O sueco Levan Akin é um diretor/roteirista tão bom que ele com certeza poderia tornar a lista telefônica em um filme lindo.
Akin, pra quem não está ligando o nome à pessoa, é o diretor de E Então Nós Dançamos, um dos grandes filmes de 2019.
Se é que ele não pudesse melhorar, Caminhos Cruzados prova de uma vez por todas que Akin pode (e deve) dirigir qualquer coisa, sempre com um olhar suave, quase sutil, amoroso e punk ao mesmo tempo, em todas as suas histórias.
Este Caminhos Cruzados tem uma história que já vimos, ouvimos algumas centenas de vezes, sobre uma tia (geralmente é uma mãe) que sai de sua casa no meio do nada e vai procurar sua sobrinha (geralmente é filha) em outro país, sem saber falar a língua, sem ter nenhuma informação de onde ela possa estar, mas vai.
Tia Lia mora na Geórgia, o país, e sua sobrinha Tekla, uma mulher trans, mora na Turquia, para onde foi fugindo de todo o preconceito de onde nasceu.
Lia consegue a ajuda de Achi, um vizinho que afirma ter o endereço de Tekla na Turquia, que pode ir com Lia porque ele pretende lá procurar sua mãe, que abandonou a família anos atrás.
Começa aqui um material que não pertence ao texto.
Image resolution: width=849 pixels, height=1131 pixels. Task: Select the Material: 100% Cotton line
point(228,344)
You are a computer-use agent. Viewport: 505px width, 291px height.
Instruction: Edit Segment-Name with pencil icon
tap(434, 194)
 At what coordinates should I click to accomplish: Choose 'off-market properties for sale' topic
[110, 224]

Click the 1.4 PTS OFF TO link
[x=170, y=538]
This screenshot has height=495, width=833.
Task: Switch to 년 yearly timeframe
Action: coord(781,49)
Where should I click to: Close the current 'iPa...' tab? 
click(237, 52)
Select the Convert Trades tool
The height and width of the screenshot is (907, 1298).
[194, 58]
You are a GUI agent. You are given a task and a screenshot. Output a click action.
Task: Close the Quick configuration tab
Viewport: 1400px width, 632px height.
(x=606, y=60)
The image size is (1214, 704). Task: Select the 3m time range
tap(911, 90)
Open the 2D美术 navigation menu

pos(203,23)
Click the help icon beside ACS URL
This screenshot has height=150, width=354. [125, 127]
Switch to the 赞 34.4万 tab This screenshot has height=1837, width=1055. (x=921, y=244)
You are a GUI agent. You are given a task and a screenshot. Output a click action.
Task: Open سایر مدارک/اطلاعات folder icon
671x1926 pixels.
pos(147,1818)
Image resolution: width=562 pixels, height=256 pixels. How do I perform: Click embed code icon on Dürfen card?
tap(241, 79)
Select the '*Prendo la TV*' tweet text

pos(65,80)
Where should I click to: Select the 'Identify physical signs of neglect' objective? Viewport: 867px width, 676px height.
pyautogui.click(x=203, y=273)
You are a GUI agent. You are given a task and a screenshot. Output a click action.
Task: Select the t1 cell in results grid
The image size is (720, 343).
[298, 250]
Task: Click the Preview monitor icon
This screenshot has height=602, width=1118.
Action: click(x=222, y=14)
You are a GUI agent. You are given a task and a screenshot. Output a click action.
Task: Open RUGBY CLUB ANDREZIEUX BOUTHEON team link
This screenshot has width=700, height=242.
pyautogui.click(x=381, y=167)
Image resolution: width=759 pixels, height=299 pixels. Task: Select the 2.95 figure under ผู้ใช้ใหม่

E lá se vão uma mulher idosa, em luto pela perda da irmã a procura da sobrinha que não sabe do ocorrido e um jovem bem jovem, que tem um jogo de cintura e uma esperteza de quem mesmo morando no meio do nada, sabe como é o mundo onde ele vive e principalmente onde pretende viver.
Lia e Achi vivem a dupla mais improvável do ano no cinema e a gente bem sabe que essas duplas improváveis sempre terminam em finais inesperados, radicais ou “ambos os dois”.
Ao chegarem na Turquia, eles vão atrás do endereço que Achi tinha e que a gente logo descobre que na verdade as coisas não eram bem assim mas o acaso, ah o acaso, sempre dá uma mãozinha para os incautos e para os nobres de espírito.
Lia e Achin, sob as mãos mais que precisas do diretor Levan Akin, não vão descansar enquanto não encontrarem Tekla e para sua sorte, logo eles conhecem Evrim, outra advogada trans que trabalha em uma ONG de ajuda a mulheres em situações de perigo e que tem meios mais eficazes para achar a sobrinha perdida.
Ao enxegarmos como Lia e como Achin se comportam em uma cidade grande, longe de suas vidas normais, em outro país onde não falam a língua, é maravilhoso de novo sob a ótica do roteiro perfeito de Akin.
E as interrelações das 3 personagens nesse roteiro vão transformando não só os 2 estrangeiros, mas também a advogada que percebe o quanto todo amor que existe nesta história, a dedicação que existe entre a dupla, o carinho que vai aparecendo, são fundamentais para um dia a dia complicado, onde várias tentativas frustradas de se inserir em uma sociedade cada vez mais cruel acabam se fortalecendo através dessas relações próximas, mesmo que não íntimas.
Tia Lia é vivida por Mzia Arabuli, um grande nome das artes da Geórgia que dá um show neste filme, numa personagem carregada de força, mesmo com toda frustração.
Mas quem rouba o filme pra mim é o jovem Lucas Kankava, que aqui estreia como ator fazendo um Achi sentimental, ingênuo mas muito esperto, com um coração de ouro e um apetite de leão.
Levan Akin é um dos meus heróis cinematográficos há um tempo e eu fico feliz de verdade como ele não erra, como ele sabe o que faz e sempre aguardo com ansiedade seu próximo trabalho.
Numa época onde eu fujo cada vez mais dos dramas e encontro meu porto seguro nos filmes de gênero, no horror, na ficção científica, no suspense, fico feliz demais reencontrando uma possibilidade de filme totalmente original no nível de Caminhos Cruzados.